His hand stills and she sees the hurt in his eyes, immediately wanting to soothe it.
“I don’t mean that in a bad way. This, with you, has been a wonderful thing in what was a bit of a nightmare for me.
But look at it from my point of view; I live in London, and I don’t want to move back.
And you live here, have a great job here and a daughter who you want to be around for.
Long-distance wouldn’t be great in the long run.
It’s too hard; never having the hard discussions in case you spoil the short moments you’ve got, the missing each other in between, not being near when times are tough.
I’ve seen it.” Well, she’s seen it on TV.
Her lived experience never got to that, as Ida always left when things got tricky.
His gaze softens, and his hand resumes stroking her leg. She isn’t sure he’s aware he’s doing it. “You really can’t see yourself coming back here?”
“Really not,” she says softly. “I’ve moved on.” She pushes away the thought of her apartment and how, now he’s brought her attention to it, Danish it is. The furniture, the style, the trinkets, the single duvets on the double bed.
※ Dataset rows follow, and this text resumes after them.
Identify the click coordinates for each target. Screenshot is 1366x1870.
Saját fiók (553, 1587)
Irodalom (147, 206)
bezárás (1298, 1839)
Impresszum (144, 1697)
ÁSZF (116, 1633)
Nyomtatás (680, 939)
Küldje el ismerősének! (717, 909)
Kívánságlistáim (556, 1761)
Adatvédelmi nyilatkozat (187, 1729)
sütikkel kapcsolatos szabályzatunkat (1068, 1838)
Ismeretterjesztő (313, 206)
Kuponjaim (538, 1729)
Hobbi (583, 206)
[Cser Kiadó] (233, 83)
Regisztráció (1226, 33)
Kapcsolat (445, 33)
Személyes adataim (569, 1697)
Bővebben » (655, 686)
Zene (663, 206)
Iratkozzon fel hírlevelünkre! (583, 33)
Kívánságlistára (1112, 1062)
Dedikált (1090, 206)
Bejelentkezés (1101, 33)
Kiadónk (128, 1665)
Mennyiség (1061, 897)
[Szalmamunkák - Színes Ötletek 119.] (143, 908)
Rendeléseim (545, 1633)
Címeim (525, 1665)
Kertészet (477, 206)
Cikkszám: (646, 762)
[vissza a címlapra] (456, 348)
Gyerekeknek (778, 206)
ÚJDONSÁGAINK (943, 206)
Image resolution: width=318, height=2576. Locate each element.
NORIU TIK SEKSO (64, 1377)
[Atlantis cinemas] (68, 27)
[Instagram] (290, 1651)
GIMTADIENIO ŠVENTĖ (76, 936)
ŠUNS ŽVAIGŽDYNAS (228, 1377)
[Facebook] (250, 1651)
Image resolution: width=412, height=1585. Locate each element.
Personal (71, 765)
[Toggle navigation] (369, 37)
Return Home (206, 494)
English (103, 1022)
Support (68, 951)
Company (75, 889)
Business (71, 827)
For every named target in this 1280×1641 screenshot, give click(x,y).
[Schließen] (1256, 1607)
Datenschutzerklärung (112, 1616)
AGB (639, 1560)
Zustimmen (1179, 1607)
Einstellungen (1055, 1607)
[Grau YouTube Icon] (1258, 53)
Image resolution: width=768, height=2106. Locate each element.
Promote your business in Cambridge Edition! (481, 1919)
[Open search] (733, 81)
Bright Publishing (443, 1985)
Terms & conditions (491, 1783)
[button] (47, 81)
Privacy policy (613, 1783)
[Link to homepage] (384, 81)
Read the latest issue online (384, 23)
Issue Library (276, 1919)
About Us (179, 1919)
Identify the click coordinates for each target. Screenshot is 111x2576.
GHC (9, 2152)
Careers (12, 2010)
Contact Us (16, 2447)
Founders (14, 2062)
“The city really holds such bad memories for you?”
“They were awful times, Jamie.” She rests her head on the back of the sofa. “Some scars don’t heal, but that’s OK. They can give you the courage to change your life and move.”
The look he gives her, his wry smile, tells her he still doesn’t agree with her framing. But she doesn’t need him to.
“What is it you’re so scared of, Anna?” he asks. He’s being gentle with her now, his hand stilling, cupping her calf, and the turning of the tables makes her skin prickle.
“Scared? I’m not scared,” she says, raising her head back up. “I’m just facing the future.”
“But there could be a future here. With me.” His face is open and guileless and oh-so-handsome, but that prickling has become a bristle. Anna slides her calf out of his hand, noticing the cooling that immediately settles there. She pulls the throw over her legs, for warmth as well as defence.
It’s an offer. Honest and clear. And for many it would a good one, fantastic in fact. He’s a catch. But there is no way she can see to make this work. It’s a practical thing, it’s protecting him, it’s certainly not fear.
“I’m sorry, but I can’t see it,” is all she can say.
Jamie studies her face, then gives her a small nod with a flat smile, before pouring them both another measure, and raising the glass in toast. “To happy futures.” The separate nature of the futures isn’t lost on her.
Anna repeats it, but the words feel empty in her mouth.